(Opinion) Only trained surgeons should perform eye surgery
New Hampshire should insist that its citizens receive surgery from properly trained surgeons by asking legislators to reject HB 349
BY DONALD M. MILLER
What training and experience would you expect your doctor to have before operating on your eye? Would it be OK if they were not a surgeon, never went to medical school, and then proposed to operate on your eye without supervision? This question is currently before the New Hampshire legislature.
I have practiced ophthalmology in New Hampshire for 25 years, during which I have developed medical education and training for ophthalmologists (medical doctors and surgeons specializing in eye surgery). In 2019, I designed and then directed the ophthalmology residency training program at Dartmouth Hitchcock, the only eye surgical training program north of Boston. I have extensive experience in surgical training.
At issue is House Bill 349, which would permit New Hampshire optometrists — who are not medical doctors or trained surgeons — to perform eye surgery. In New Hampshire, optometrists and ophthalmologists work together to provide eye care to the public, with optometrists providing primary eye care and ophthalmologists managing complex medical eye care and all eye surgery.
There is an essential difference in education: Optometrists spend four to five years in school after college and then go into practice, whereas ophthalmologists train for eight to 10 years after college, first in medical school and then four to six years of postgraduate surgical training known as residency. Optometry is not a surgical specialty.
HB 349 concerns three office-based laser eye surgeries, two for glaucoma (LPI and SLT), and one (YAG capsulotomy) to clear a film that develops in about 30% of eyes after cataract surgery.
Consider YAG capsulotomy, for example. This procedure is painless and takes minutes, but it can also damage the eye, create more floaters or worsen vision if done poorly. The surgeon works through the microscope, and an observer can share the surgeon’s view on a monitor. After observing several procedures, trainees at Dartmouth try their hand at completing capsulotomies started by the faculty.
During this process, residents universally discover how tricky it is to maintain the laser focus, and they learn how differently some eyes respond to the laser compared with others. It may take a dozen partial procedures for a resident to gain preliminary competence. Only after they can open the capsule without damaging the patient’s lens implant can our residents do the whole procedure themselves, with the faculty observing.
This experience accumulated over three years. By the time Dartmouth ophthalmology residents graduate, they will have typically completed three-to-four dozen supervised capsulotomies and two dozen supervised glaucoma laser procedures.
Only two of the 25 optometry schools in the U.S. are in states that permit optometrists to perform laser procedures; the vast majority of optometrists have never lasered a human eye. It isn’t easy to determine how New Hampshire optometrists could acquire adequate supervised surgical experience outside a multi-year residency. HB 349 states that, for each procedure, the minimum requirement for certification includes five cases completed to the satisfaction of a board-approved proctor. Of course, competence is achieved by more than a minimum number of completed cases, and it is encouraging that the bill includes language about minimum education and training, live patient experience and outcomes reporting.

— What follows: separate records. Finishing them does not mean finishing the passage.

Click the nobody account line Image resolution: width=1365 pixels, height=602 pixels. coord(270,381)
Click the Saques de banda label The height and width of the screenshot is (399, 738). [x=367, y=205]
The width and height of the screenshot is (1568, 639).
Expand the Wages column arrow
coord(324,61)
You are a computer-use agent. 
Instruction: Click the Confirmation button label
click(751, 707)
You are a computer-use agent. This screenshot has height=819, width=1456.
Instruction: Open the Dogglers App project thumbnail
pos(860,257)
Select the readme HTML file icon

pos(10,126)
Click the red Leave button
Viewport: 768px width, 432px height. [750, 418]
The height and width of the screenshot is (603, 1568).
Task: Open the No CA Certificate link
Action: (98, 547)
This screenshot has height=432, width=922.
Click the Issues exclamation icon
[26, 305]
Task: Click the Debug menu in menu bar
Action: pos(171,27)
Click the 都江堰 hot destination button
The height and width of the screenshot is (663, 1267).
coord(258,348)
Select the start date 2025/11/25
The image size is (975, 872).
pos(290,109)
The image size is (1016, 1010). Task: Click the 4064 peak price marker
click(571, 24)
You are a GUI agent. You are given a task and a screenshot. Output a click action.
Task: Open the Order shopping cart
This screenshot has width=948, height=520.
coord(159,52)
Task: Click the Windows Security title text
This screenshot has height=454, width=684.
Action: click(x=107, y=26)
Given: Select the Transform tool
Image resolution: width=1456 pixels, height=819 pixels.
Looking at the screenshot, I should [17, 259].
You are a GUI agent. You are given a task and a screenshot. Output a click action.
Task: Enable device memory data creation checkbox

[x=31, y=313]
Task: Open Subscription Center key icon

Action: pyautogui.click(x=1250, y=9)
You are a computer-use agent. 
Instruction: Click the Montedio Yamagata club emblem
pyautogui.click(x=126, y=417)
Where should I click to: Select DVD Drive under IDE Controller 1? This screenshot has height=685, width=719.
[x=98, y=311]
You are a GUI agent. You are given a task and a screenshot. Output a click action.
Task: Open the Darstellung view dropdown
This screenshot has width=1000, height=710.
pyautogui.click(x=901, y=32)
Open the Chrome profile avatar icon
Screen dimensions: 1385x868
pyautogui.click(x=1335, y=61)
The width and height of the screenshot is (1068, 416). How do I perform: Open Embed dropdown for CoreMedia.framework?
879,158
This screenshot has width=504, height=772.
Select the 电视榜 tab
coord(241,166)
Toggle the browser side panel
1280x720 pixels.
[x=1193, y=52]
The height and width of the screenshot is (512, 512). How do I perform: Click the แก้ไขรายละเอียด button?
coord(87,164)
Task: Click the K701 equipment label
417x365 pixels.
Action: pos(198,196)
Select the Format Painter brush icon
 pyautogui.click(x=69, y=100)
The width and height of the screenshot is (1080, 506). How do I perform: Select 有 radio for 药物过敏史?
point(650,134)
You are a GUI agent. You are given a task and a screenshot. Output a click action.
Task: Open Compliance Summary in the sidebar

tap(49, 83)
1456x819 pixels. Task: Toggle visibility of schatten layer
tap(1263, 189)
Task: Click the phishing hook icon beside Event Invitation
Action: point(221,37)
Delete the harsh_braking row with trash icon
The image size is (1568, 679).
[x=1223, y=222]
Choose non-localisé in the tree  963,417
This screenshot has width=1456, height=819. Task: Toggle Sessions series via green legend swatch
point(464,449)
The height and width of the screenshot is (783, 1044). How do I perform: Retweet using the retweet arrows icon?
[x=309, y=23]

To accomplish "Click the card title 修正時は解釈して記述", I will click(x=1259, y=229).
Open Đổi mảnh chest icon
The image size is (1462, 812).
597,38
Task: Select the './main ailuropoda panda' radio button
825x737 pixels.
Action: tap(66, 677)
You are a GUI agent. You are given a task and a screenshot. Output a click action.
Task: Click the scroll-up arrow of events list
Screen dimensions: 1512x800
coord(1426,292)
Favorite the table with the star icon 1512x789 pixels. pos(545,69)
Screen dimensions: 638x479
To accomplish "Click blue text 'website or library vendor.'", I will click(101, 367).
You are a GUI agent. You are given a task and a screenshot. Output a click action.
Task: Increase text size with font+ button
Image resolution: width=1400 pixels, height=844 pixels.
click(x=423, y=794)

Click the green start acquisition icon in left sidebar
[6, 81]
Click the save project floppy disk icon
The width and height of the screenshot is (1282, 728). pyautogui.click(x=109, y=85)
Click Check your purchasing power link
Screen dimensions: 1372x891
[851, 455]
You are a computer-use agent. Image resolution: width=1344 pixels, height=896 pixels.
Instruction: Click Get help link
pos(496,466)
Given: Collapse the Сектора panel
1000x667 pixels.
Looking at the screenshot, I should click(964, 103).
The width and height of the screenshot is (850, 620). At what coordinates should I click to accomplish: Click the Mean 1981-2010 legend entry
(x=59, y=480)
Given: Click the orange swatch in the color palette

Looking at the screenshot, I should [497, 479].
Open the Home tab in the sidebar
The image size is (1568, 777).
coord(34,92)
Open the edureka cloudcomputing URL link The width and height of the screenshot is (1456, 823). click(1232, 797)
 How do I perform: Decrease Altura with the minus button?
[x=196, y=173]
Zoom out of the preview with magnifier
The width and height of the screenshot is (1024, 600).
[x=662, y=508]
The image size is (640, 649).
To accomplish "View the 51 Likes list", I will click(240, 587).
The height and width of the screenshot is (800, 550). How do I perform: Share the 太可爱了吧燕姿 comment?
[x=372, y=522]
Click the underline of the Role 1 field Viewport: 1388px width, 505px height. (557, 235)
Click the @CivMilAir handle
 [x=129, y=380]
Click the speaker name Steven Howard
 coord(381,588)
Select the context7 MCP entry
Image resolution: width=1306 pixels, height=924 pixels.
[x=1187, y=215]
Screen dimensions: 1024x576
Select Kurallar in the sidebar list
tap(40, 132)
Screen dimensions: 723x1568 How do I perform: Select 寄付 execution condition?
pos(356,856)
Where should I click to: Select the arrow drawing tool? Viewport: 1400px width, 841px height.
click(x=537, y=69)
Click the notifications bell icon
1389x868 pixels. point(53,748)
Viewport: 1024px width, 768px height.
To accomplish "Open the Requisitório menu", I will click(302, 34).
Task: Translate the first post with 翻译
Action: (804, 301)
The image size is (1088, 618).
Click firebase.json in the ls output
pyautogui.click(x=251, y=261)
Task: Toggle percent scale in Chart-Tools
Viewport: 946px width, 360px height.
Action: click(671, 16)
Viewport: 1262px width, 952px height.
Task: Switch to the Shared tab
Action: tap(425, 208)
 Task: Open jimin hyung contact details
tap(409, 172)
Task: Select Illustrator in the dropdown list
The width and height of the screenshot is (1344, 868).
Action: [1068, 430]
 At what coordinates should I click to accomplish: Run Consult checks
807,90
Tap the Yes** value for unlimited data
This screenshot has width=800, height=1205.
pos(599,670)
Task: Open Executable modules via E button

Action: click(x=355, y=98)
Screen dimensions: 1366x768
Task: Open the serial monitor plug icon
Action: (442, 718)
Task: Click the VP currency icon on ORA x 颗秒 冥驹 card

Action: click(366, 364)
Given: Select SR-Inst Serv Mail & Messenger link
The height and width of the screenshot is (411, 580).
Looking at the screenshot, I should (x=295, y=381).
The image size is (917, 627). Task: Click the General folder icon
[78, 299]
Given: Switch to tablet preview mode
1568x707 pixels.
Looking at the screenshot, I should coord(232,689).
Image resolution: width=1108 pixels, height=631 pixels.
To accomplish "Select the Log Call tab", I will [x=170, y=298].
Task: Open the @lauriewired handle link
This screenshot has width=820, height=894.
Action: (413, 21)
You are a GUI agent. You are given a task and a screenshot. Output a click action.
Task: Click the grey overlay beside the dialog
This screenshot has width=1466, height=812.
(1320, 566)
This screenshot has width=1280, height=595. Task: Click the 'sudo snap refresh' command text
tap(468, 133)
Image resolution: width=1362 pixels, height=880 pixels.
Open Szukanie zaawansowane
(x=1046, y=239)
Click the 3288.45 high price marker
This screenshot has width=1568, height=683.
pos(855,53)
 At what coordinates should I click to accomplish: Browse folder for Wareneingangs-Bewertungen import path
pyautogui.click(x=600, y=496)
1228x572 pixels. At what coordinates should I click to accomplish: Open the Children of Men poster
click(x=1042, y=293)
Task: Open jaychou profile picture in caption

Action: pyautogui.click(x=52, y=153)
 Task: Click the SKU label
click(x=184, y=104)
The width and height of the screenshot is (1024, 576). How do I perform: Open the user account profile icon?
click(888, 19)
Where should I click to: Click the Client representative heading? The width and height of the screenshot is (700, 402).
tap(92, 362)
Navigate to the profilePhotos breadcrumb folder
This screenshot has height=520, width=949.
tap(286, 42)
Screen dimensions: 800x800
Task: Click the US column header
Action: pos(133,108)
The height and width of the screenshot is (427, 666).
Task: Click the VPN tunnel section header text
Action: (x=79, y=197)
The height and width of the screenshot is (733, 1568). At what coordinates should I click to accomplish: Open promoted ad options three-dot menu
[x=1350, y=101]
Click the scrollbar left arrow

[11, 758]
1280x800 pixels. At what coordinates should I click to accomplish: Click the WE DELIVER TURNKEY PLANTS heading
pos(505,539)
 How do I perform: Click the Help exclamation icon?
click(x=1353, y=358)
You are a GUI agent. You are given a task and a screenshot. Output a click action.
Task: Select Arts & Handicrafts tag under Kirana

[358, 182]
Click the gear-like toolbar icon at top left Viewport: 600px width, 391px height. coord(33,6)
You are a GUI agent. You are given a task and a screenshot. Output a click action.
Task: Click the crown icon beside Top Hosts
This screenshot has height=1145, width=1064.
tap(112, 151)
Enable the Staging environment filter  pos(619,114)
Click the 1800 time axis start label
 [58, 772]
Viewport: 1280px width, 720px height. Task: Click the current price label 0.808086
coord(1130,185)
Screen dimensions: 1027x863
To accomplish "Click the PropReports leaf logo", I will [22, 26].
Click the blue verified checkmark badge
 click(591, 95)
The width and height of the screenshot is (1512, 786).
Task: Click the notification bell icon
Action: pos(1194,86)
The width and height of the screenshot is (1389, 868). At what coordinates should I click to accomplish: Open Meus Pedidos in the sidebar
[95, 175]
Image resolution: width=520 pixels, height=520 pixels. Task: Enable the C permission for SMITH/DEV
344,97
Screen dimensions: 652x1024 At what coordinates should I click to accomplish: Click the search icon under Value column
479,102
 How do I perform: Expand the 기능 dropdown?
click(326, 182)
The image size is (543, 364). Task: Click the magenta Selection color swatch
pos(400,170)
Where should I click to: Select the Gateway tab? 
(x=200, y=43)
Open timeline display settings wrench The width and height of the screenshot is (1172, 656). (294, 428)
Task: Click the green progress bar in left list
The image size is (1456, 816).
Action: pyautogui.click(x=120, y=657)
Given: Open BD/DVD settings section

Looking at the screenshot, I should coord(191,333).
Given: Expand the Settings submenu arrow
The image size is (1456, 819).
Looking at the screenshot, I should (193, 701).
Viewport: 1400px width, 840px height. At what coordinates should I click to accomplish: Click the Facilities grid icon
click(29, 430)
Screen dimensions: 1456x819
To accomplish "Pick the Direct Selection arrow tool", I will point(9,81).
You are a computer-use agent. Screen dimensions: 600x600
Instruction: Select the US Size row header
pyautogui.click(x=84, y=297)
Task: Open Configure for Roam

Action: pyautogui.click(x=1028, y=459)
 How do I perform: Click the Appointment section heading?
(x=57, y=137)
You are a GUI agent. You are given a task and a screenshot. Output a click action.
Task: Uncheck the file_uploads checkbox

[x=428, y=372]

However, the hurdles for practicing optometrists to achieve competence in this new skill will be profound, as it may take many partial cases before one can safely complete five in a row. Given the complicated logistics of assembling qualified proctors, aspiring optometrists and dozens of consenting patients, there will be enormous pressure to have training devolve into a weekend course and a day of five proctored cases.
This is a very different standard from what eye surgeons at Dartmouth are accustomed to. The bill’s isolated training requirement does not — perhaps it cannot — assure a proper surgical training milieu. It does not accurately account for the realities and complexities of surgical training. Let’s be clear: Surgical proficiency develops through mentorship and repetition, building on experience with real patients and skills accumulated over time.
This is true for even the “simplest” procedures. This is not a matter that should be glossed over. Research demonstrates, for example, that SLT glaucoma laser procedures performed by an optometrist were less effective and required additional surgery twice as often as when an ophthalmologist performed the SLT (JAMA Ophthalmology, October 2016).
As program director of the Dartmouth ophthalmology residency, if I proposed a training plan for laser surgery similar to what the New Hampshire optometrists are proposing, our training program would risk losing accreditation. New Hampshire should insist that its citizens receive surgery from properly trained surgeons. Please ask your legislators to reject HB 349.
Donald M. Miller, M.D., is assistant professor of surgery (ophthalmology) and founding program director of the Dartmouth Ophthalmology Residency Program at Dartmouth-Hitchcock Medical Center in Lebanon.